I’ve been thinking about the color red recently. It’s a very magical color. Though, truth be told, any color is magical if you use it for magic. Still, red is special. It’s associated with blood and the lifeforce. Groups of prehistoric hominids used red ochre to decorate pottery and to cover the dead. We don’t know the purpose of marking graves with ochre–some say it ritually symbolized the lifeblood and rebirth; others theorize the red color kept people from accidentally digging up their dead. What we do know, however, is that the use of red ochre was purposeful, and there remains a relationship between the color red and the human will today.
Red is the default color for some charming traditions, as it represents power and protection. (You’ll notice that charm bags I make all use a red sachet.) In many neo-Pagan religions, red corresponds to the Mother aspect of the Triple Goddess. This goddess has three faces, each one representing a different phase of womanhood: Maiden, Mother, and Crone. The Mother’s traditional red color connects her with menstruation and the blood of childbirth.
That being said, I’ve never felt red was quite the right color for the Mother. Maybe this is because I work in a lunar religion, and I think of motherhood as the fullness of the white moon. For me, red seems more appropriate for the Maiden. I don’t think of the Maiden as the child but rather as the pubescent woman–she is the first step in going from sexless child to a sexual individuality. As the color of her first menstrual blood, red represents the Maiden’s burgeoning fertility and her gateway into individuation and autonomy. Red transforms the Maiden into her own woman.
Looking around the wintry landscape of the city, I see a lot of snow-capped buildings and trees dusted in white.
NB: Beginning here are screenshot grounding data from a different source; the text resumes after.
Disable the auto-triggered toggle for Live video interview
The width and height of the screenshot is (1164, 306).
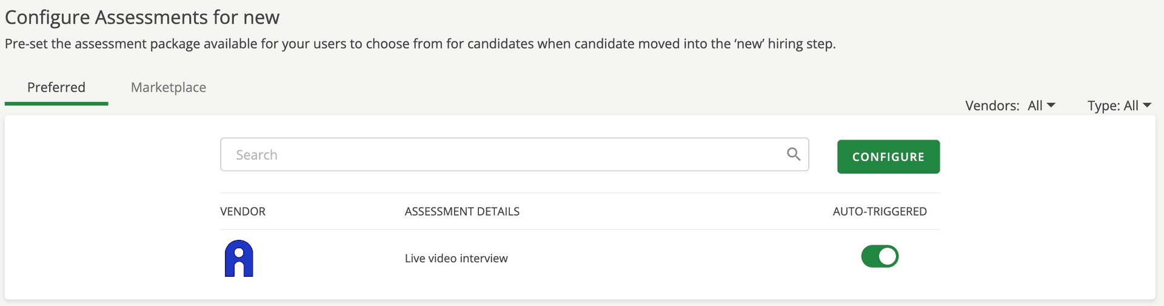click(879, 256)
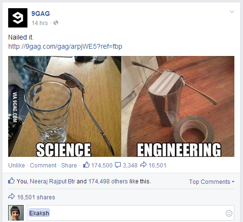Viewport: 243px width, 222px height.
Task: Open the 9gag.com/gag/arpjWE5 link
Action: [x=65, y=46]
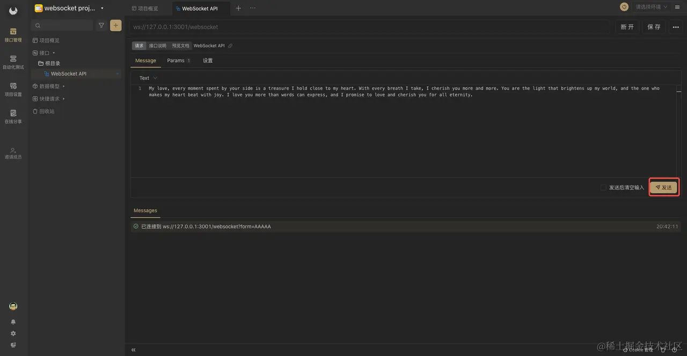Click the 断开 disconnect button
687x356 pixels.
[627, 26]
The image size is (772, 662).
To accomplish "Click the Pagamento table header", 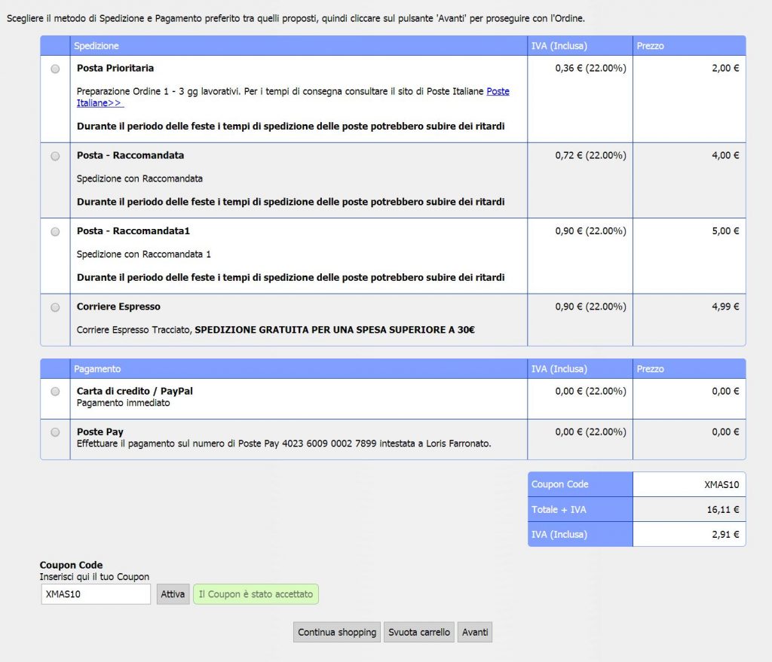I will [x=97, y=369].
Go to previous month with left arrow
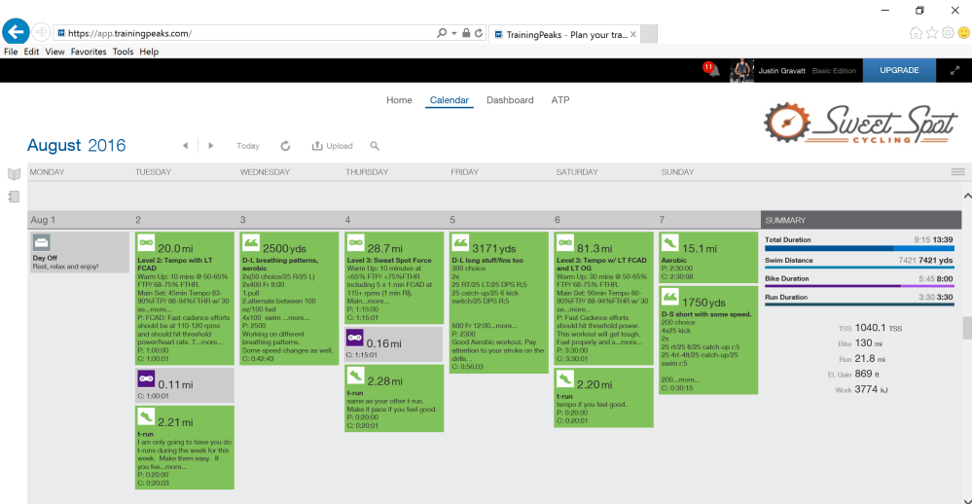The height and width of the screenshot is (504, 972). tap(185, 146)
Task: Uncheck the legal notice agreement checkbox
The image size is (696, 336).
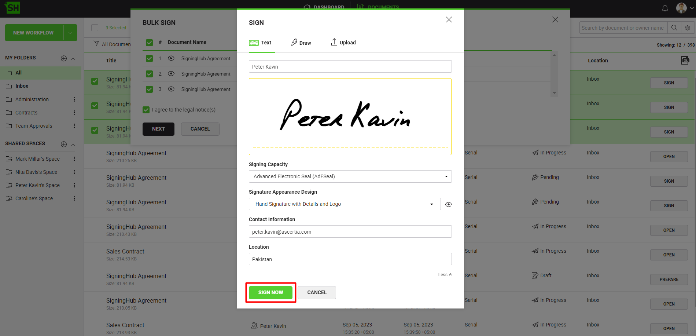Action: tap(146, 110)
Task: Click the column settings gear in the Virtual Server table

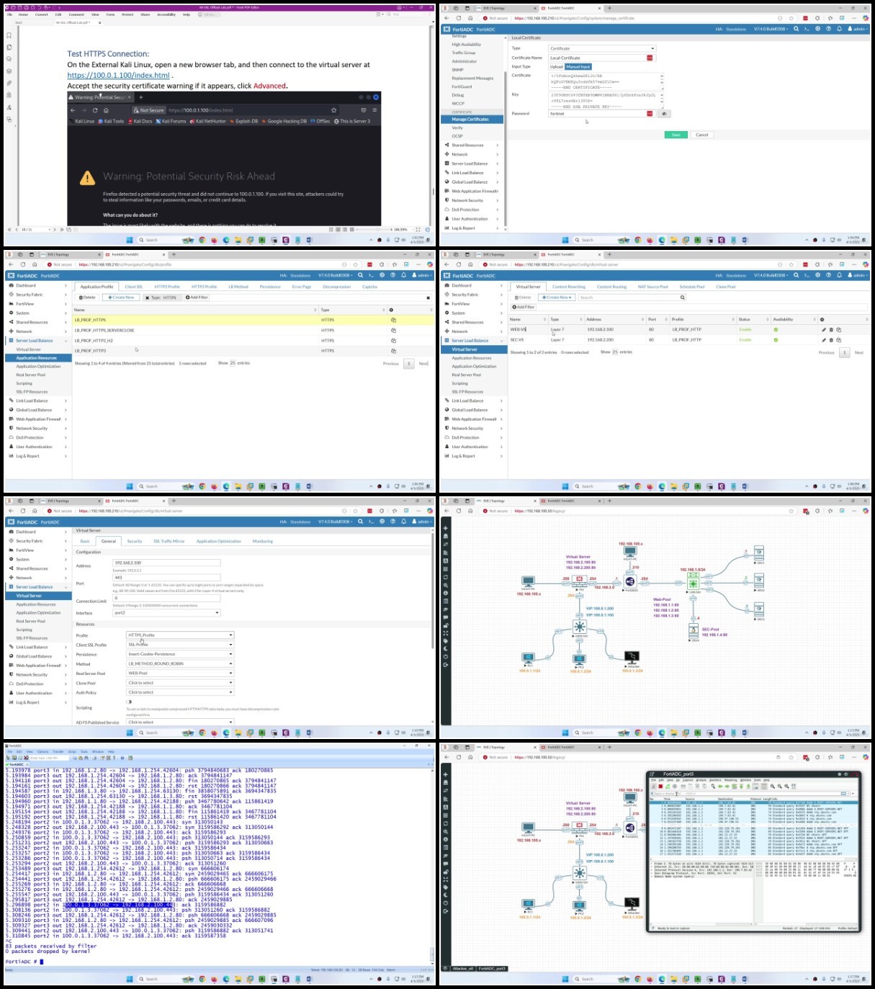Action: [x=822, y=319]
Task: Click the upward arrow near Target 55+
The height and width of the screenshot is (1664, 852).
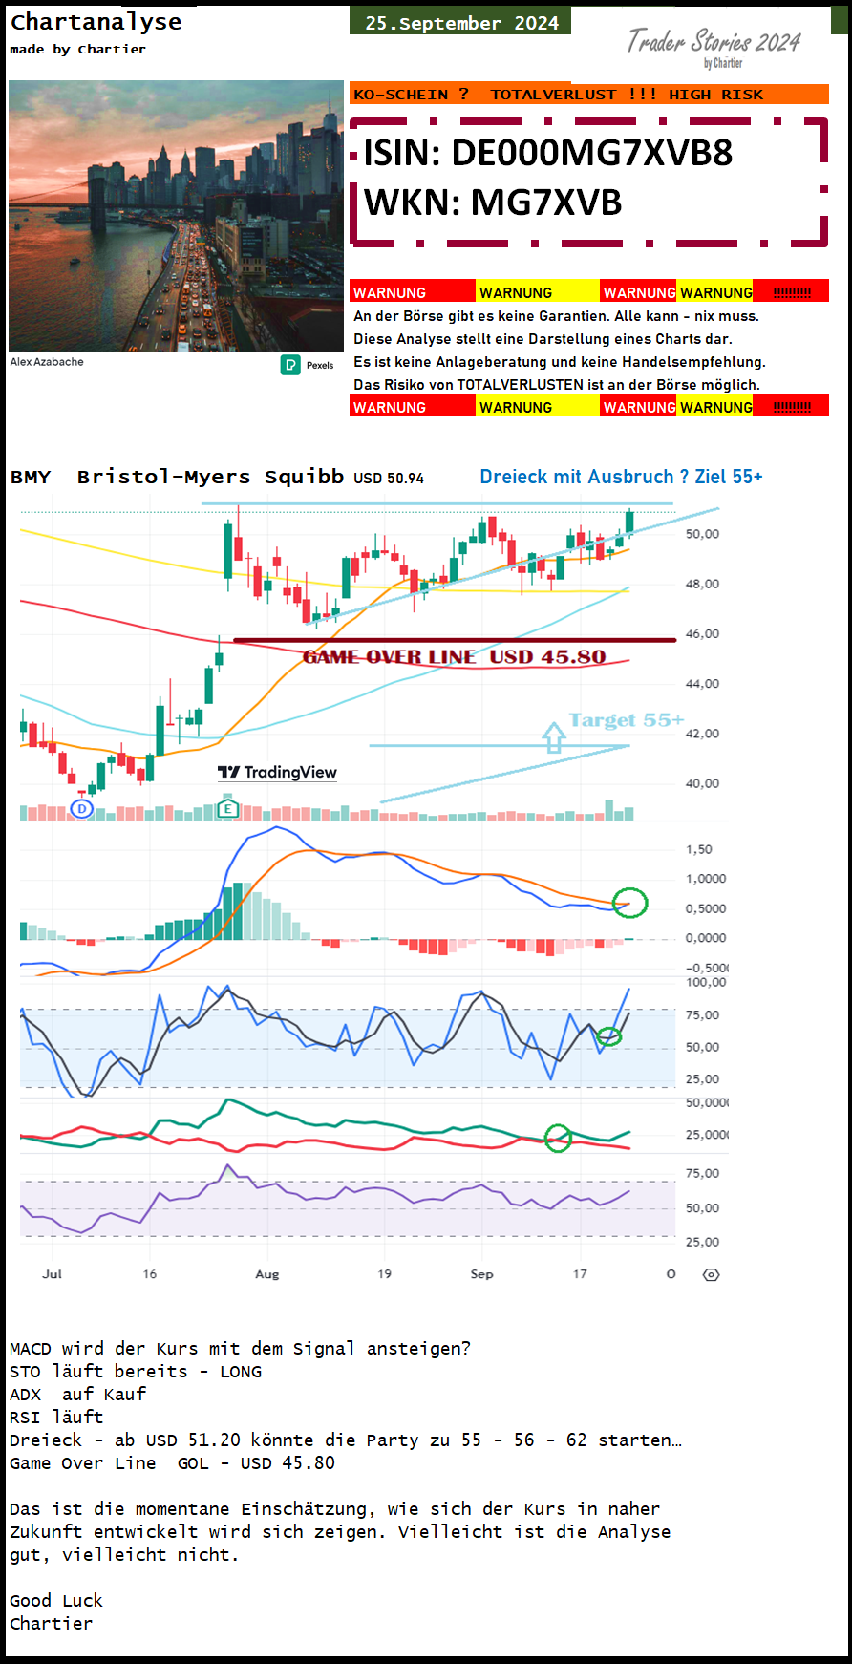Action: [x=554, y=737]
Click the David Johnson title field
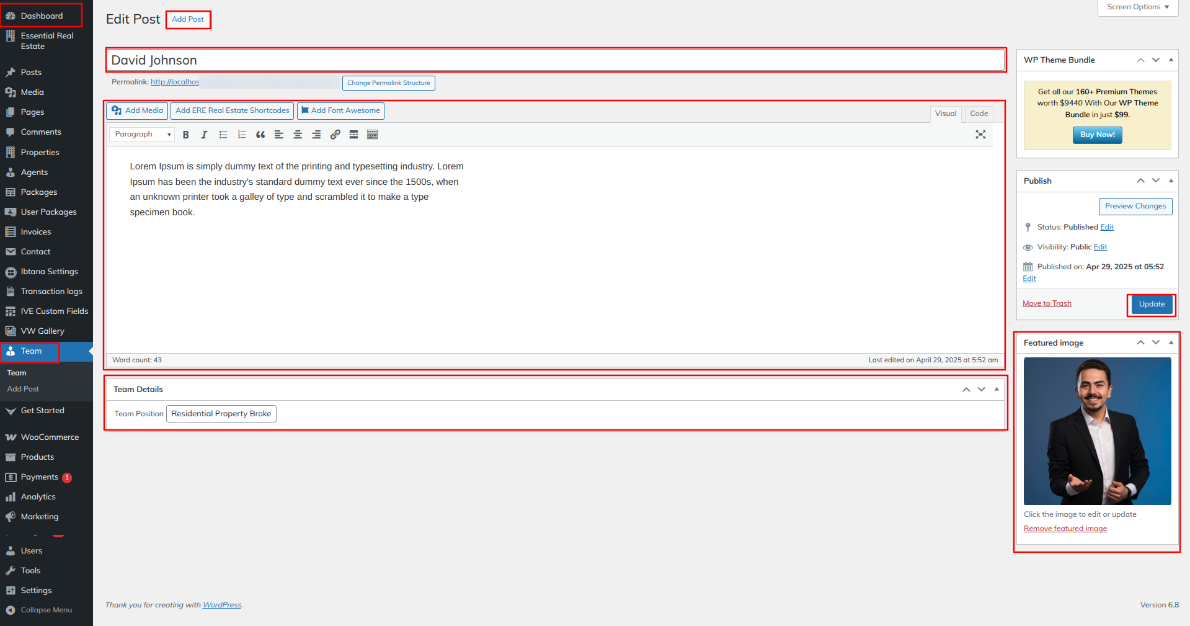This screenshot has height=626, width=1190. 555,60
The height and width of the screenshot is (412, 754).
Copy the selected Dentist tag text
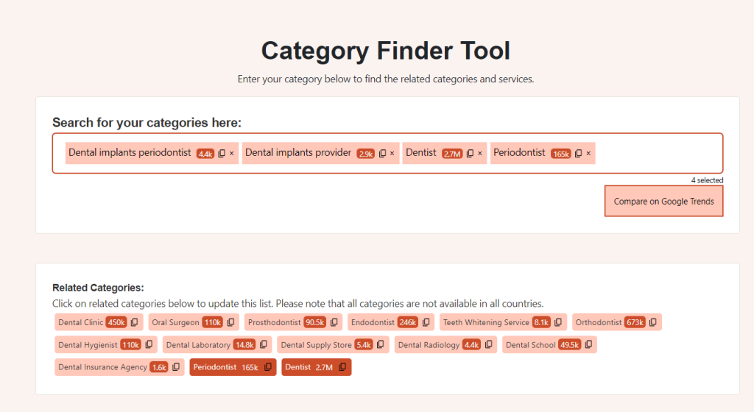pyautogui.click(x=470, y=154)
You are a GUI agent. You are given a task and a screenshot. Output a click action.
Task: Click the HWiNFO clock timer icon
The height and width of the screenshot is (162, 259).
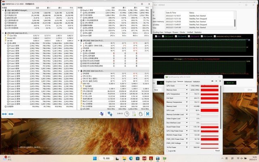coord(127,114)
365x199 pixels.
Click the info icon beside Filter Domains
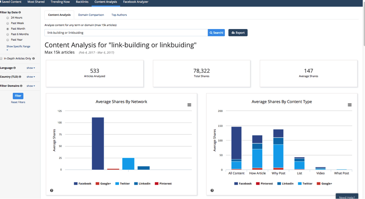point(21,86)
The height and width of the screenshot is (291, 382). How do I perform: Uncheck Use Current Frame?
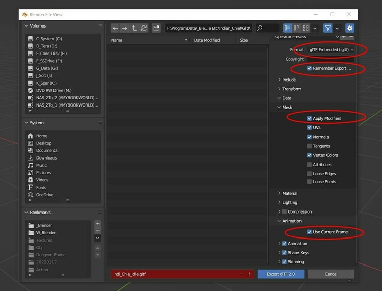point(309,232)
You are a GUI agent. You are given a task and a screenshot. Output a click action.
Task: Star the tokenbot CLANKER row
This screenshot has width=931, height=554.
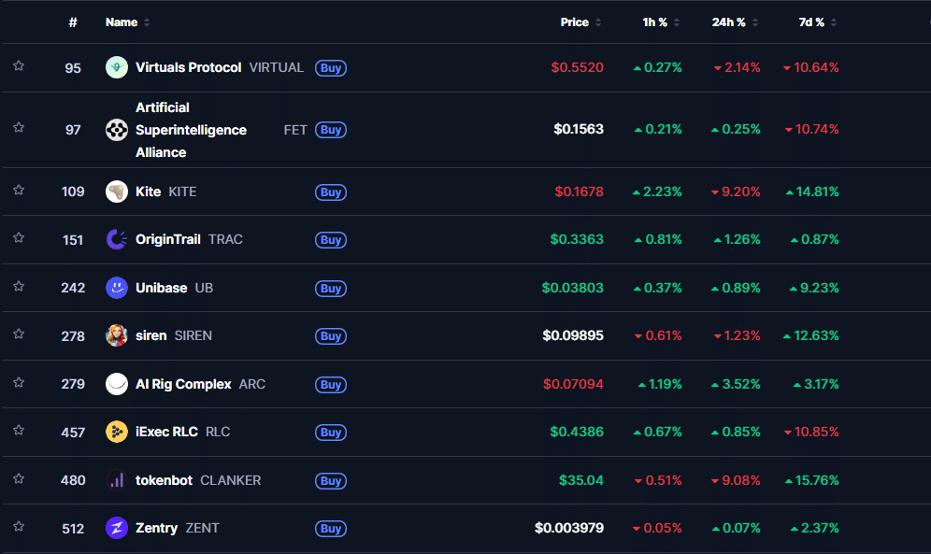pyautogui.click(x=19, y=480)
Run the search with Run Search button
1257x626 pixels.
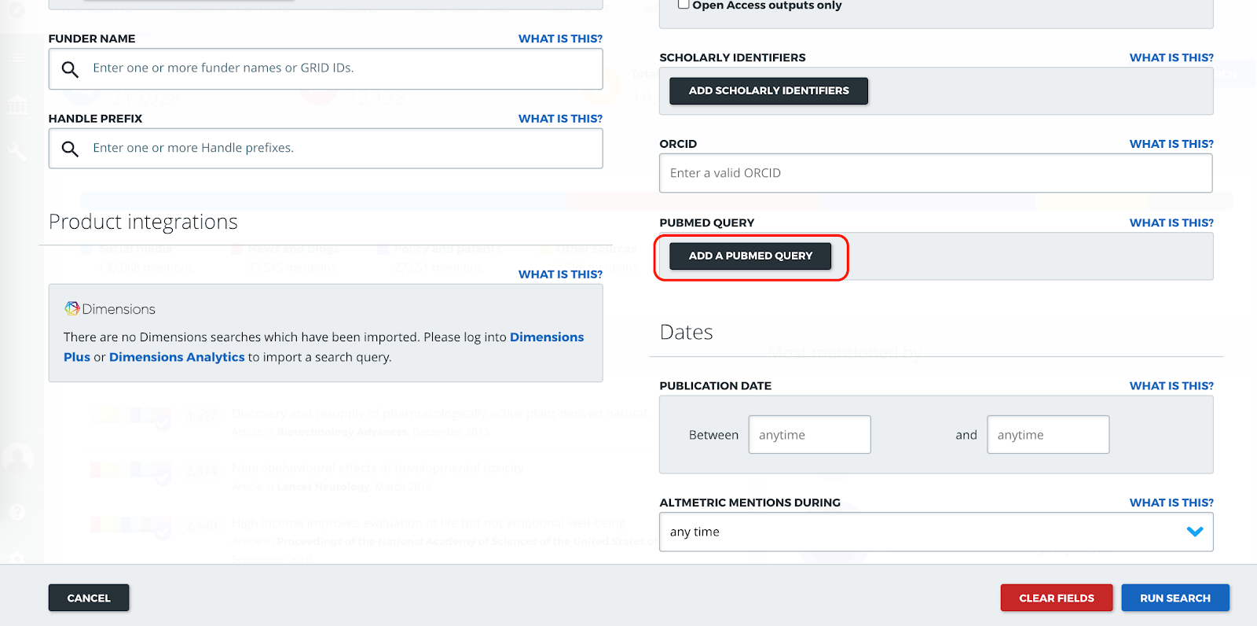tap(1175, 598)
Like a mother swaddling her baby, the white snow wraps around the sleeping world, keeping it safe until spring comes once again. As I look closer to the world around me, though, I notice small bits of red poking through the winter blanket–the sumac cones still sit atop branches; burning bush berries are strung throughout the undergrowth; and even many of the holiday decorations boast a bright red which lays in contrast to the shining snow.
These pinpricks of red seem to whisper messages of hope and patience. It is as if they are reminding us that winter is not an end, that she is in some ways a coddling mother who shields us until the time is right for us to claim our own power. The red amongst the white reminds us to be humble, to not always burn with the intensity that melts away the necessary freeze and to instead stand as hope in even the bleakest of times. I wonder, when I find myself in the winter of my soul, where is my spot of red hope? How does my winter nurture and give meaning to that red fruit?